I bought it last week, and I'm already half-way through the second listening.
He has a fine voice for this purpose, but his studio and/or recording equipment were lacking. The recording is inconsistent, but the quality of the content more than made up for any listening inconvenience.
No laughter or tears, but plenty of wishing I'd not slept through high school physics class.
I could have done with fifteen minutes less time spent on stars, but I presume that it's his specialty. I just did a search, and am disappointed that there's nothing else on Audible by Dr Berendzen.
This book is truly exceptional--life changing. I don't have enough adjectives to describe it. I have a hard time understanding how anyone could dislike it. It takes on themes so vast that it is hard to go back to normal reading afterwards.
This book had lots of good information, but there were several glaring errors. Not factual errors, but rather the kind of errors that would be edited out of a written work. For example, in the discussion of relativity, the author says that the hypothetical light-speed traveler would return to find himself younger than his parents. Aren't most people younger than their own parents? Also, he states that the highest tides occur when the earth and moon are lined up. Aren't they always? Still, a pretty good listen.
Very enjoyable reading of one a very difficult area of science. The history of astrophysics is certainly interesting, and I have been studying
the subject since childhood. A little "pulpy",
but overall very recommended.
I loved this reading. I mainly loved it because it didn't sound like he was reading, it just flows naturally and was a chance to listen to a very knowledgeable man talking about an interesting subject. There are few enough opportunities for that in life so take 'em while you can.
The negative comments seem to come from astrophysicists so maybe it is not a great scholarly work. However, on the basis of learning something new every day I have filled my quota for the next year or two after this.
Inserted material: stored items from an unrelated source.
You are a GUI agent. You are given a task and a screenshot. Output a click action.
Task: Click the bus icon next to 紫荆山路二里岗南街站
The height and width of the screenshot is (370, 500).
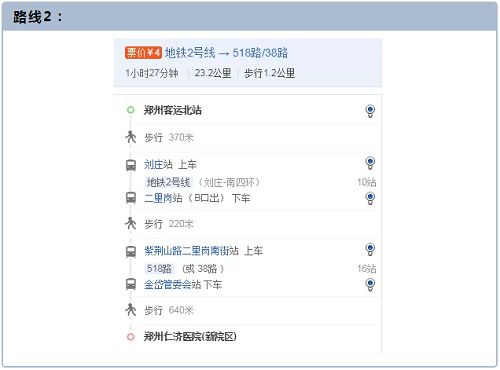[x=131, y=252]
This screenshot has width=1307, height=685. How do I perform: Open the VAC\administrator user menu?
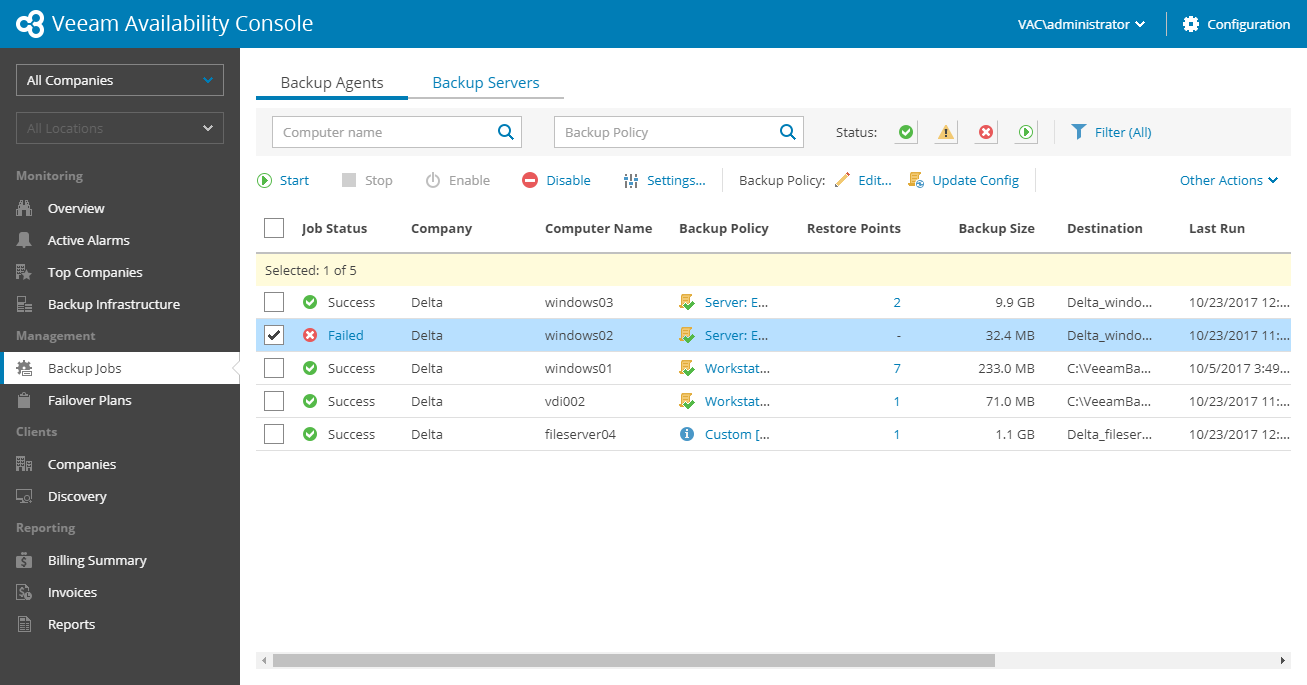1081,24
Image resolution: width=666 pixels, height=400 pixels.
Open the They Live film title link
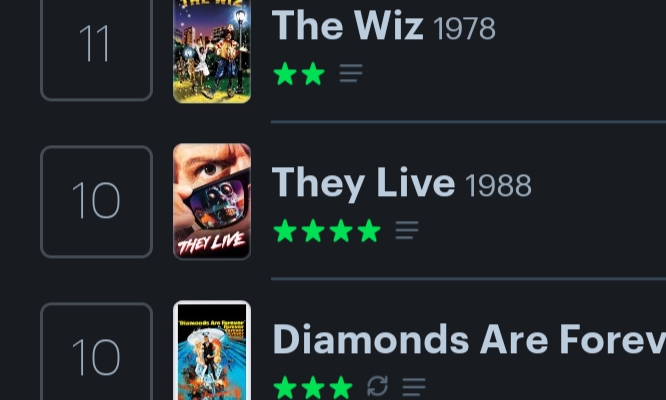pos(363,183)
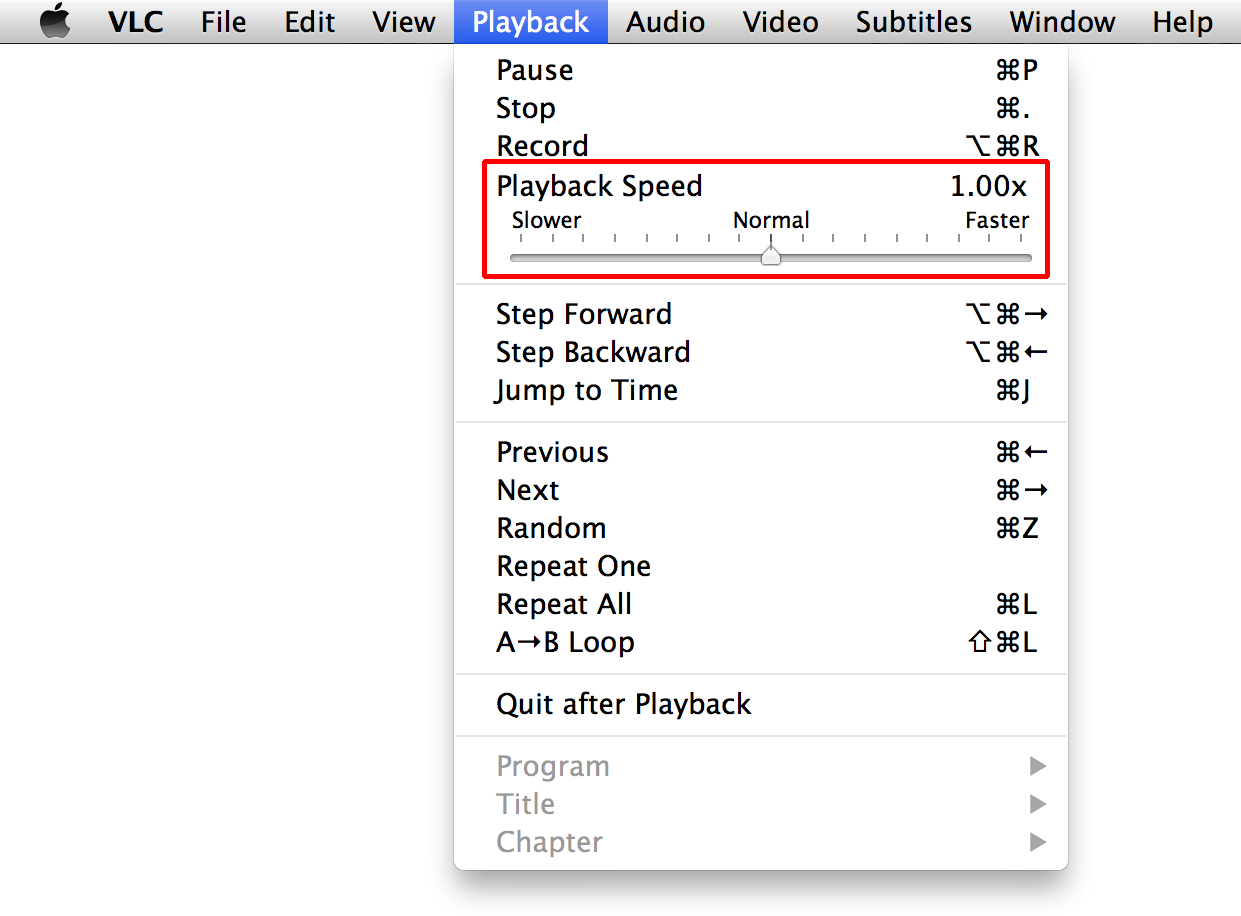Open the Audio menu
Image resolution: width=1241 pixels, height=916 pixels.
click(x=664, y=21)
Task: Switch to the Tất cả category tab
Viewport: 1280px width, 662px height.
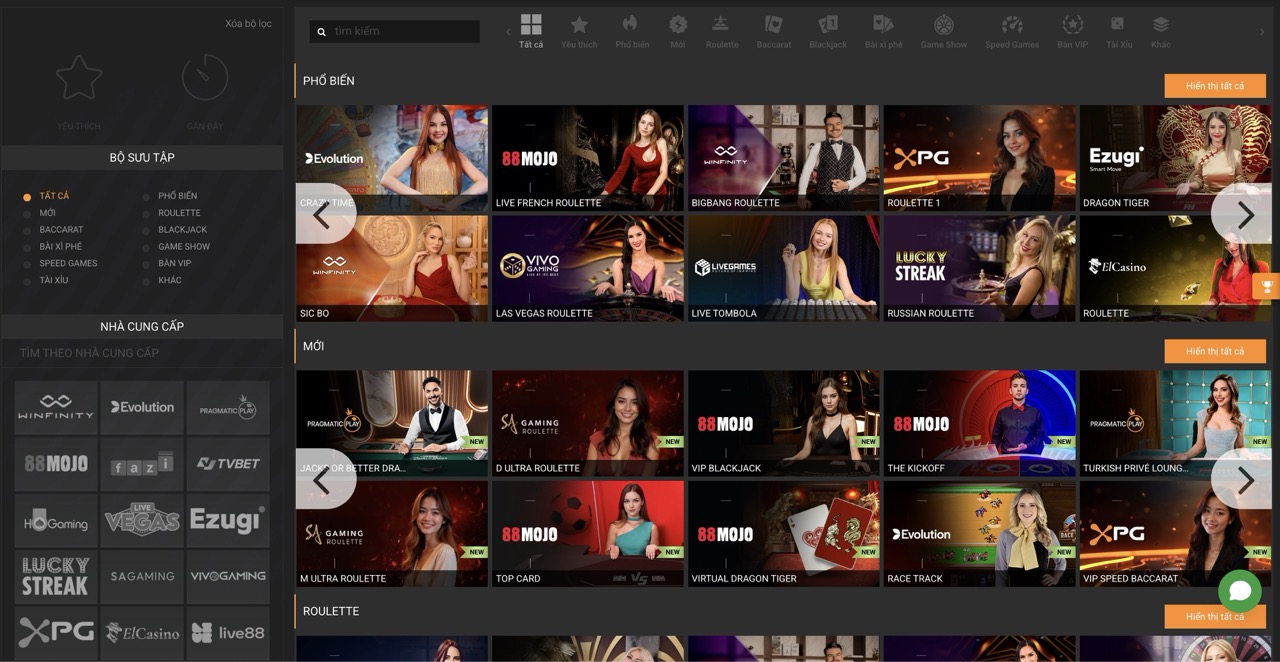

This "audio book" is more correctly described as a rambling lecture. There is a lot of good, basic introductory material here, but if you are looking for something other than a primer this lecture is not for you. There a many repetitive statements, and the material has almost no structure that I can discern. It seems to move from topic to topic, place to place, theme to theme without much sense. But, if you are looking for an introduction to the variety of knowledge that makes up the science of physics, by all means this is a good choice. Just be prepared to hear similar, if not identical, bits and pieces of information several times.
This is not so much a "book" as a "chat". Unscripted, it is like have a PhD in astronomy ride to work with you for a couple of weeks and tell you what we know about the universe. You won't find Bryson's excellent writing style, but it never pretends to be that. I completely enjoyed it.
Dr. Berendzen has done a remarkable job in making me look at the night sky in a totally different way.
His unscripted down-to-earth style is refreshing, and completely entertaining for the listener; it is so captivating that I found myself, more than once, lingering in the car to finish a chapter after arriving at my destination.
I wish Audible had made this title available in higher-quality formats, but nevertheless I will listen to it more than once.
Having listened to other books read by their authors, I was at first wary.
This author made me feel that he was talking personally to me; talking and explaining everything I could want to know about our whole world. Not once did I feel he was reading from a book or script.
He explains what is known about our Earth and the whole universe, from start to finish, dealing with history, philosophers, scientists, physicists, mathematics . . . starting with the ancients, and their perceptions of their world, up to the use of all the latest modern equipment and theories available to mankind in his efforts to understand where, what and why?
The threads are continuous, leading logically from one discovery/realization to another; from a flat Earth to telescopes to gravity and on through vast distances to the gradual realization that we are just a small item and a small solar system in one of a huge number of galaxies.
The book presents a truly good listen that can be appreciated by any inquiring mind, from 12 years old up to the oldest of us.
My title pretty much sums up how I felt about this one. Don't get me wrong--it's not a bad read. It's reasonably informative and the writing is acceptable. Mostly I was just bored with it, though that was because it was almost all rehashed material for me. I stuck with it because every once in a while the guy says something that is just so unrelated and random (think Grandpa Simpson's rambling stories), I laughed out loud while running on the treadmill. So it was good for a laugh once in a while and I picked up a few new factoids here and there. Not a great popular science book, or a great book at all, but not too bad.